Characteristics of Individual Patients With PJFx-M

Age (years)/Sex	BMI	T-score	UIV	Surgical procedure	Previous lumbar surgery	Fall episode	Pathogenesis	PJA	Slip length (mm)	Screw protrusion	SAP fracture	Outcome
64, F	26.4	−0.9	T5	L3PSO	L4/5/sTLIF	Yes	Instability	30	5.5	Endplate	Both	Wheelchair
78, F	24.1	−0.2	T10	L2PSO	L4/5/sTLIF	Yes	Instability	42	4.7	UIV+1	Both	T-cane
69, F	30.3	−2.3	T11	L3PSO	L2/3/4/5PLIF	Yes	Instability	24	4.2	None	Both	Independent gait
80, F	22.0	−2.9	T12	L3PSO	L4/5/sTLIF	Yes	Instability	42	4.4	Endplate	Both	Independent gait
73, F	21.0	−3.2	T10	L3PSO	L4/5PLF	Yes	Instability	18	5.9	UIV+1	Both	Independent gait
73, F	22.7	−1.6	T11	L3PSO	L4/5TLIF	Yes	Instability	25	5.1	UIV+1	Both	T-cane
89, F	24.8	−1.9	Th9	Multiple TLIF	L3/4/5TLIF	Yes	Instability	35	7.8	UIV+1	Both	T-cane
89, F	24.7	−3.6	Th11	Multiple TLIF	L1/2,4/5TLIF,L2/3.3/4OLIF	No	Hernia	25	0	None	None	Pick-up walker
79, M	23.1	−1.4	Th11	L3PSO	L4/5/sTLIF	Yes	Hernia	26	3.9	None	None	T-cane
77, F	30.4	−2.3	Th9	Multiple TLIF	L3-STLIF	Yes	Instability	27	4.9	None	Both	Pick-up walker

Several studies have explored the use of cement augmentation to prevent PJK and proximal junctional failure in patients with osteoporosis.^27-30 1 study found that prophylactic vertebroplasty at UIV and UIV+1 reduced the incidence of PJK by 8% and that of proximal junctional failure by 5% at 6 months. ²⁷ Spinal hooks have also been used to prevent PJK, with 1 study showing a 0% incidence of PJK in a hook group compared with 29.6% in a pedicle screw group. ¹⁵ Another technique involves reconstructing the posterior ligamentous complex using Mersilene tape to reduce loading stress, with a systematic review showing a lower incidence of PJK and a reduction in disc pressure in comparison with use of pedicle screws.^31,32 These methods reduce violations of the superior articular facet at the UIV, potentially lowering the risk of myelopathy.

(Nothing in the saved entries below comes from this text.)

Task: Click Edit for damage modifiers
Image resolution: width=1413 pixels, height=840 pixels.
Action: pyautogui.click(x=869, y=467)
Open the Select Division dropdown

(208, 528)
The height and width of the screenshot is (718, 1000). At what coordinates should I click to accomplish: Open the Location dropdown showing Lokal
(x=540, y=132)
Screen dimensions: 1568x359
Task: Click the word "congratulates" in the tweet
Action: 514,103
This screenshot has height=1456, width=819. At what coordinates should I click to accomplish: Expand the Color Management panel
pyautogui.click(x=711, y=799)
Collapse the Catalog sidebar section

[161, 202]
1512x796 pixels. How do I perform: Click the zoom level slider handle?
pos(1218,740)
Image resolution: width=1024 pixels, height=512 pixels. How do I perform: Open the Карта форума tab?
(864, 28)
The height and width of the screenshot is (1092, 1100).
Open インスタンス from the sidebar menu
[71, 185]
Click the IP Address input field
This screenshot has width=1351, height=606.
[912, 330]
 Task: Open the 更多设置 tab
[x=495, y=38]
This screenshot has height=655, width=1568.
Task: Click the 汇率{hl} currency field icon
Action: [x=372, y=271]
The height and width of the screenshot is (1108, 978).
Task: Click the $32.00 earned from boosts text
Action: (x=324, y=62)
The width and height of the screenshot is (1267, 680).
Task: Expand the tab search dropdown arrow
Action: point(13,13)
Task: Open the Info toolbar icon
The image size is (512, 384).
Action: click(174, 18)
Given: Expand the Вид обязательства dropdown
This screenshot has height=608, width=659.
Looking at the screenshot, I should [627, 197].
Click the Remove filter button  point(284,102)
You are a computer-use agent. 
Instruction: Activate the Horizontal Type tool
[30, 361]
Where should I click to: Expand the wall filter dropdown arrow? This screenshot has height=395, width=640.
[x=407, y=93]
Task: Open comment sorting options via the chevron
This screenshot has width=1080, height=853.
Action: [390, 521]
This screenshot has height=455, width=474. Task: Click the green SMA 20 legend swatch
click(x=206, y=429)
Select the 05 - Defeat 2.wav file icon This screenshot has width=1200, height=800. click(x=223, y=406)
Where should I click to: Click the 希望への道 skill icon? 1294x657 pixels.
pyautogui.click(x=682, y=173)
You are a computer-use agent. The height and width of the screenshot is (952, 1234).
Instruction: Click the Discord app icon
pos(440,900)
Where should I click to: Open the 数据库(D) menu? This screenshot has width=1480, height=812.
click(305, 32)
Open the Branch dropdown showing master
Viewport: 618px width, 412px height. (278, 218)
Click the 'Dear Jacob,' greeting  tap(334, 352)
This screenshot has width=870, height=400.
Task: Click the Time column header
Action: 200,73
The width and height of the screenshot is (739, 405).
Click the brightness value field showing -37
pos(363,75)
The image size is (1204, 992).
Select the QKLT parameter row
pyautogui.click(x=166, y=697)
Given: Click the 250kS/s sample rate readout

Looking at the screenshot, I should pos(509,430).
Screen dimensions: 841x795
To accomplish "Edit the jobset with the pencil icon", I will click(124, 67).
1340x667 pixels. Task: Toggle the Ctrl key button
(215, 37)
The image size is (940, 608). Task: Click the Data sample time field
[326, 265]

To date, no studies have clearly identified risk factors for myelopathy or the optimal timing of intervention in patients with PJFx. In our study, all patients with PJFx-M had a history of prior lumbar fusion surgery, and changes in sacral slope (SS) and pelvic tilt (PT) were significantly smaller in these patients. These findings suggest that prior lumbar fusion may restrict compensatory pelvic alignment, thereby contributing to the onset of myelopathy. As for the timing of intervention, increased sliding length of UIV+1, screw protrusion into UIV+1, and bilateral fractures of the UIV’s superior articular process were key radiographic predictors of impending myelopathy. Additionally, a fall episode was observed within 1 month prior to symptom onset in many patients. These findings underscore the importance of vigilant postoperative radiographic and clinical surveillance to allow early detection and timely intervention, potentially preventing neurological deterioration.

This study has several limitations. First, its retrospective design inherently limits causal inference. Second, all data were obtained from a single institution, which may affect the generalizability of the findings. Finally, the number of patients with PJFx-M was relatively small, which may limit the statistical power for detecting significant differences.

Conclusion

In this study, lower preoperative LL and lower HU value at UIV were identified as key risk factors for PJFx. Age and BMI did not show a significant correlation in our cohort. If a fall occurs in a patient with PJFx, immediate intervention is recommended when increased sliding length, screw protrusion into the UIV+1, or superior articular facet fractures is present, given that these factors can lead to myelopathy.